My stepfather used to work in an office building adjoined to downtown Charlottetown's major mall. In the basement level of this mall, there was a pet store, and when my stepdad had a few minutes to kill, he would sometimes go and look at the puppies and kittens.

One evening, five minutes before the store closed, he was doing just such a thing. Then he left.

The very next morning, he had a couple of minutes to kill again, so again he went to see the pets.
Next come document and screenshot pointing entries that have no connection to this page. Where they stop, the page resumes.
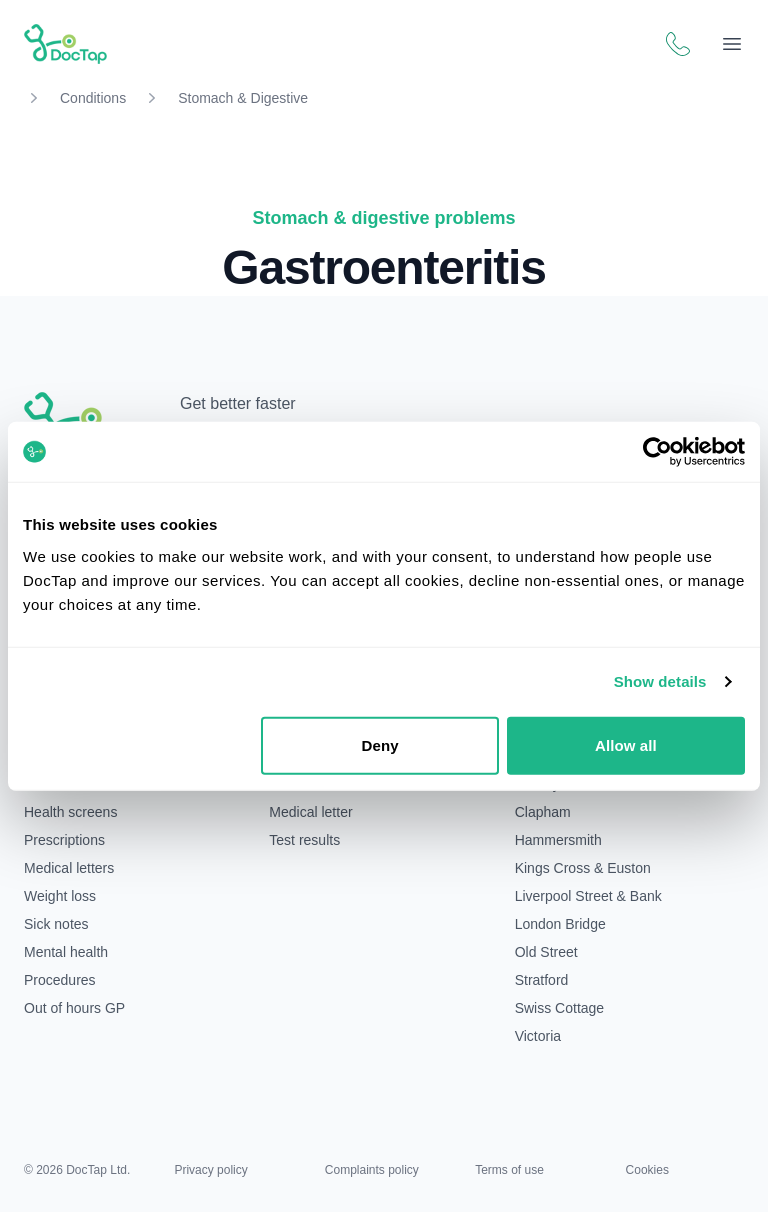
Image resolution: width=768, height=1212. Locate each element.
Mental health (66, 952)
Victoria (538, 1036)
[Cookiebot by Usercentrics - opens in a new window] (657, 452)
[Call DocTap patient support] (678, 44)
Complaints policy (372, 1170)
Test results (304, 840)
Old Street (546, 952)
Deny (380, 744)
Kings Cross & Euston (583, 868)
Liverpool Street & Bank (588, 896)
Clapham (543, 812)
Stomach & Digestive (243, 98)
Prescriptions (64, 840)
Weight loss (60, 896)
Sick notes (56, 924)
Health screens (70, 812)
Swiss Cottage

This time, there were no puppies or kittens.

My stepfather asked the clerk what had happened to all the animals that had been there the previous evening. The clerk responded, "They were all sold."

My stepfather decided to go into the PEI Humane Society to file a complaint. When he got there, he recognised the owner of the pet store in question, speaking with the manager of the Humane Society.

Sadly, the only theory we could feasibly endorse is that Mary's Pet Emporium, which has not carried puppies or kittens since this happening, had a big discount burlap sack sale to the Old Man of the Sea. This is all the worse because Mary's was not a corporation, it was a single shop. But the corporate mentality had so infected it, that when the dogs and cats had ceased to be a potential profit and started being a liability, they killed them — even before they would give them away for free, they killed them.

If you want a cat or dog, don't buy it from a pet store or a mill. You might liberate one or two puppies or kittens, but only by doing exactly what the store set out to do — generate profit, with which they will buy more puppies and kittens. You can't save all the puppies and kittens in the world, but you can boycott pet stores. Buy from farms or friends. Please.